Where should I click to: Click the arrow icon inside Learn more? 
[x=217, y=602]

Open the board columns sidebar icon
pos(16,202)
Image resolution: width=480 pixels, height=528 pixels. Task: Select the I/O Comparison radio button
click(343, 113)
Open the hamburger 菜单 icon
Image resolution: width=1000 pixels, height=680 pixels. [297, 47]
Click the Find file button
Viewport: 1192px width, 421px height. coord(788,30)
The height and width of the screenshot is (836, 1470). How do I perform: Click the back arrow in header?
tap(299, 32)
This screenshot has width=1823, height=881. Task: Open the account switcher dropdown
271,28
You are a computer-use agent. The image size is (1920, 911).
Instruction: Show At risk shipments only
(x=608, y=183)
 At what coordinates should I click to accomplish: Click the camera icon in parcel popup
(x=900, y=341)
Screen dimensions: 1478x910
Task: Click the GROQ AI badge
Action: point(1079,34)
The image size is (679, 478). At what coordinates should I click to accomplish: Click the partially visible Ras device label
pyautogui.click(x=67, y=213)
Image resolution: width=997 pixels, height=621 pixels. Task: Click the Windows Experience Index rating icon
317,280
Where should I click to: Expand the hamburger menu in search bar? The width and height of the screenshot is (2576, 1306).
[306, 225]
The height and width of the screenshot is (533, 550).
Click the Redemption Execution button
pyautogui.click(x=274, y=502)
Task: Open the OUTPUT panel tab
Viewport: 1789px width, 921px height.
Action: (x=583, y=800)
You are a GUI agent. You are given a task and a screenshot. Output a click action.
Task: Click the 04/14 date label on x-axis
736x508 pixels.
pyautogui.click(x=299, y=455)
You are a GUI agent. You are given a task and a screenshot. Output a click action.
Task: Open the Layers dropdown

********************

Prompt — Reproduce every one of the entries above word for word, without changing anything.

Correct answer —
Where should I click to: Click the arrow icon inside Learn more? 
[x=217, y=602]

Open the board columns sidebar icon
pos(16,202)
Image resolution: width=480 pixels, height=528 pixels. Task: Select the I/O Comparison radio button
click(343, 113)
Open the hamburger 菜单 icon
Image resolution: width=1000 pixels, height=680 pixels. [297, 47]
Click the Find file button
Viewport: 1192px width, 421px height. coord(788,30)
The height and width of the screenshot is (836, 1470). How do I perform: Click the back arrow in header?
tap(299, 32)
This screenshot has width=1823, height=881. Task: Open the account switcher dropdown
271,28
You are a computer-use agent. The image size is (1920, 911).
Instruction: Show At risk shipments only
(x=608, y=183)
 At what coordinates should I click to accomplish: Click the camera icon in parcel popup
(x=900, y=341)
Screen dimensions: 1478x910
Task: Click the GROQ AI badge
Action: point(1079,34)
The image size is (679, 478). At what coordinates should I click to accomplish: Click the partially visible Ras device label
pyautogui.click(x=67, y=213)
Image resolution: width=997 pixels, height=621 pixels. Task: Click the Windows Experience Index rating icon
317,280
Where should I click to: Expand the hamburger menu in search bar? The width and height of the screenshot is (2576, 1306).
[306, 225]
The height and width of the screenshot is (533, 550).
Click the Redemption Execution button
pyautogui.click(x=274, y=502)
Task: Open the OUTPUT panel tab
Viewport: 1789px width, 921px height.
Action: (x=583, y=800)
You are a GUI agent. You are given a task and a screenshot. Output a click action.
Task: Click the 04/14 date label on x-axis
736x508 pixels.
pyautogui.click(x=299, y=455)
You are a GUI agent. You are given a task and a screenshot. Output a click action.
Task: Open the Layers dropdown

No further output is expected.